Corn hits contract low on supply pressure, wheat up for 2nd day

SINGAPORE: Chicago December corn futures hit a contract low on Wednesday, weighed down by plentiful world supplies and lacklustre demand.
Wheat rose for a second session on short-covering, although record global supplies kept a lid on the market.
Corn is coming under pressure as a bumper US harvest is adding to a global supply glut, while the weather in South America for the 2018 crop looks benign for the moment.
The US Department of Agriculture (USDA) late Monday said the US corn harvest was 95 percent complete.
"Corn appears to be standing on the doorstep of a new season low," said Tobin Gorey, director of agricultural strategy at Commonwealth Bank of Australia.
"The USDA have forecast an increase in production for next year's season. This will add further pressure on this year's export figures."
US farmers are likely to plant a record amount of land with soybeans in 2018 and will also boost the area devoted to most other major crops, the USDA said on Tuesday.
If the forecasts are borne out, then another year of bumper supply could prolong a global glut of grains that has kept prices of soybean and corn depressed for years.
The Chicago Board of Trade December corn contract was down 0.1 percent at $3.36 a bushel by 0143 GMT after earlier in the session hitting a contract low of $3.35-1/2 a bushel.
Wheat added 0.3 percent to $4.12 a bushel and soybeans gave up 0.1 percent to $9.92-1/2 a bushel.
The USDA expects soybean plantings to rise to 91.0 million acres in 2018/19, topping the record high set in 2017/18 at 90.2 million. But it forecast 2018/19 soybean ending stocks tightening to 376 million bushels, from 425 million at the end of 2017/18.

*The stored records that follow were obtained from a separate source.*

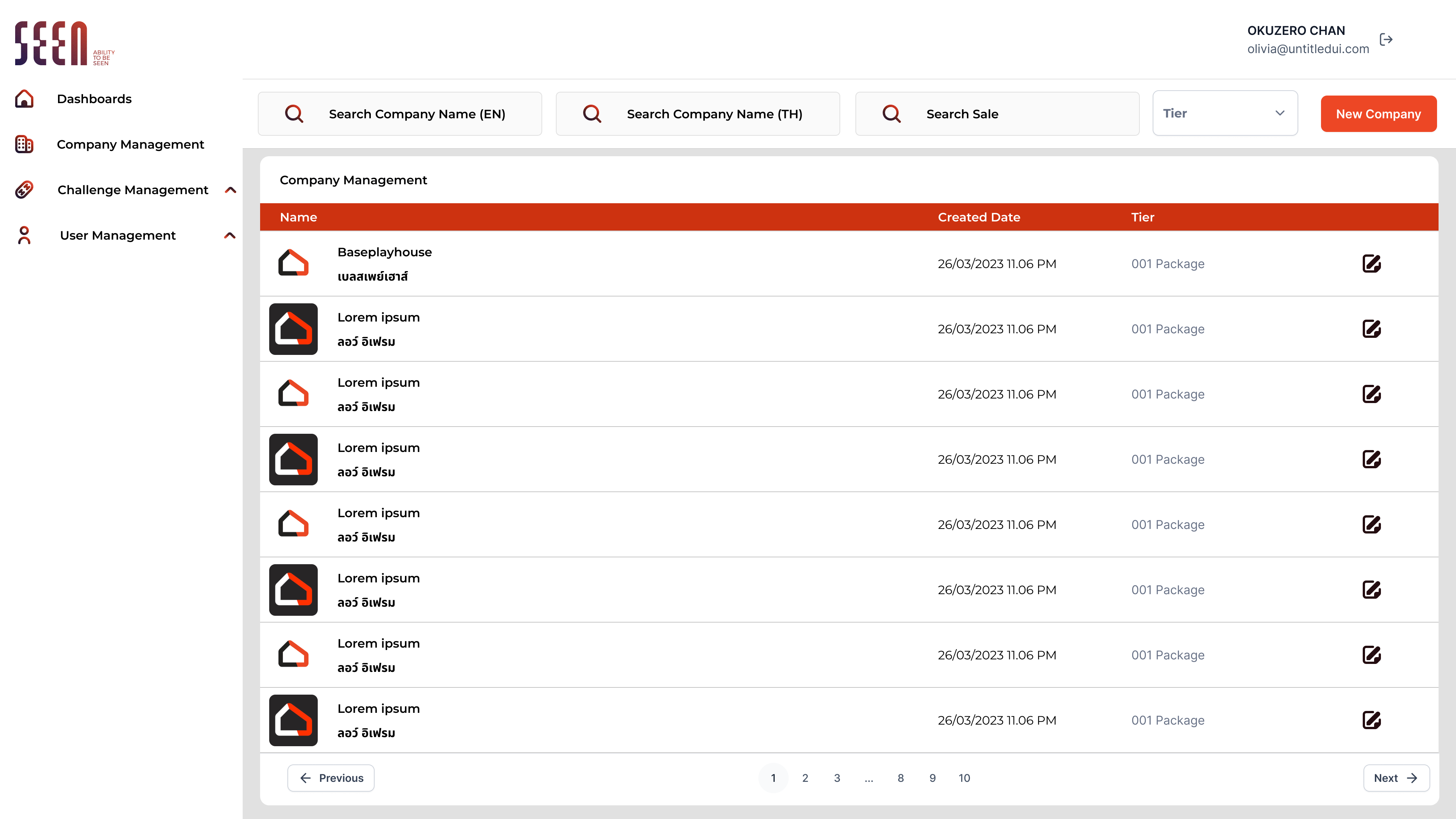This screenshot has height=819, width=1456.
Task: Click edit icon on second table row
Action: click(1371, 329)
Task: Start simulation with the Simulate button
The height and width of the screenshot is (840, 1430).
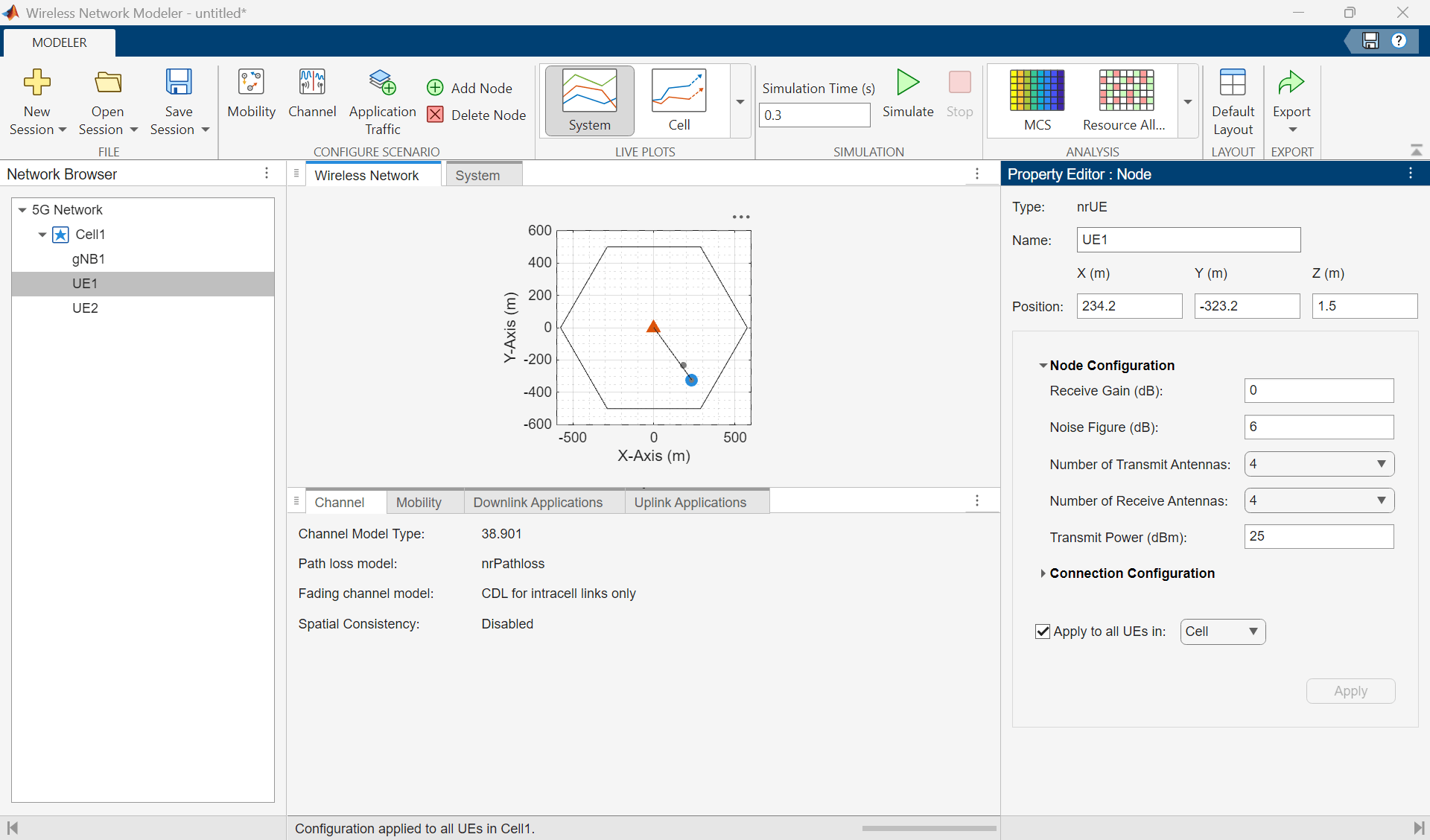Action: click(907, 83)
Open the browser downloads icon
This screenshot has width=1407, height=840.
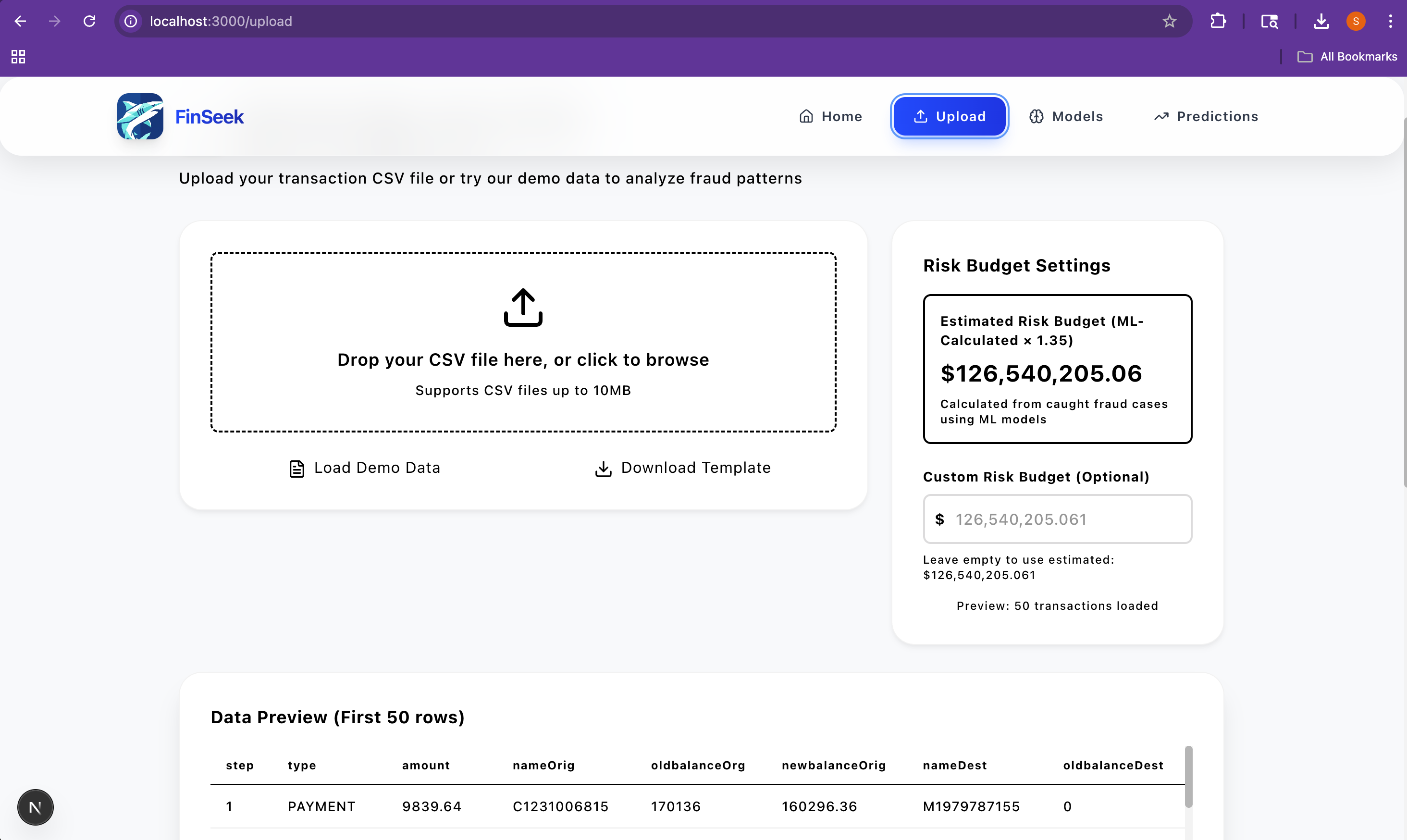click(1321, 22)
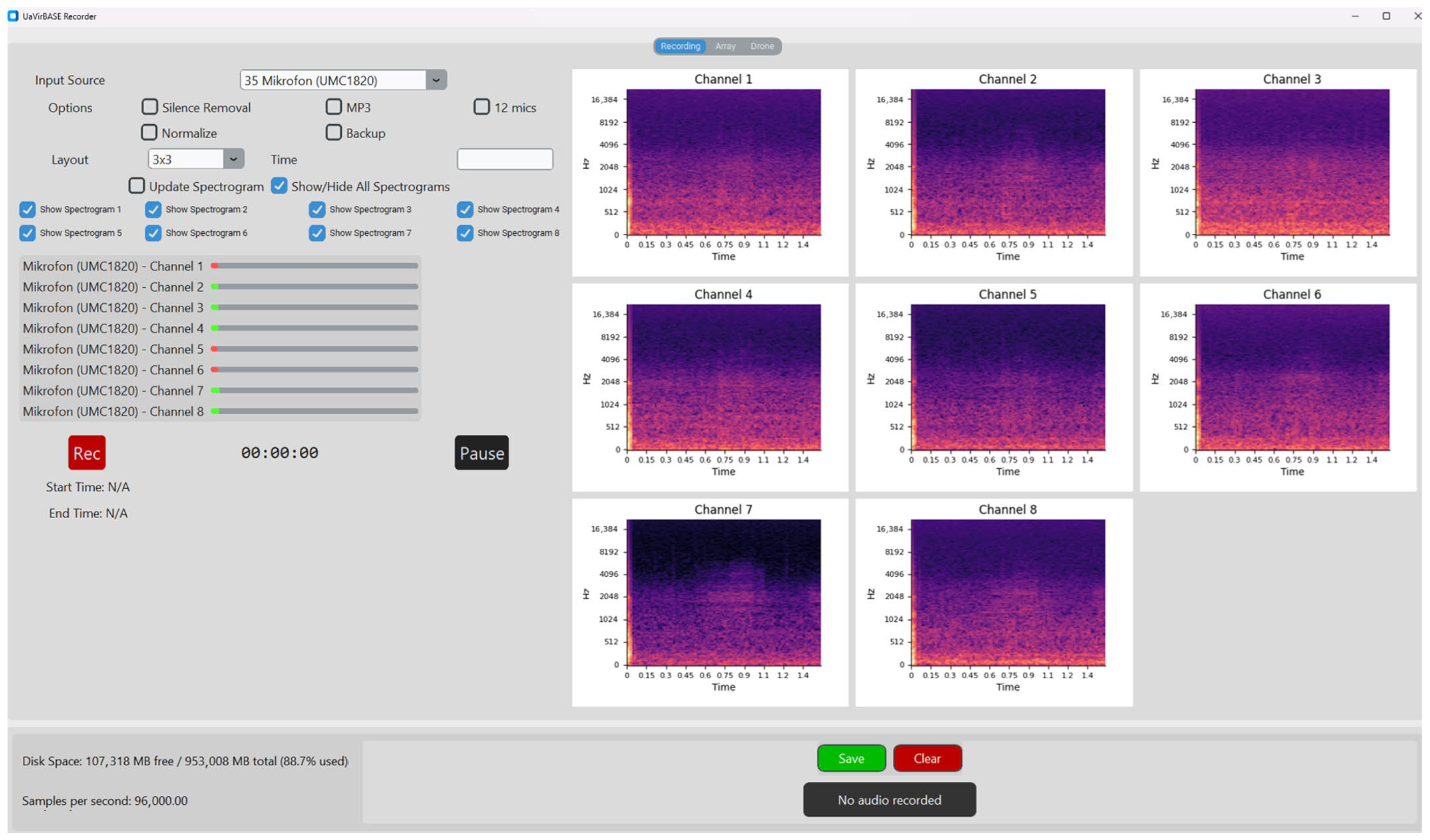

The USDA said US corn stocks at the end of the 2018/19 marketing year, on Aug. 31, 2019, would grow to 2.607 billion bushels, from 2.487 billion at the end of 2017/18.
Underscoring the challenging export scenario for US wheat, Egypt's main state grain buyer said it bought 120,000 tonnes of Russian wheat in an international purchase tender. No US wheat was offered.
China has bought around 10 to 12 cargoes of mainly US corn in the past month and is set to step up purchases as a record gap between domestic and international prices encourages buyers to seek out cheap imports.
Commodity funds were net sellers of CBOT corn, soybean, soymeal and wheat futures contracts on Tuesday and net buyers of soyoil futures, traders said.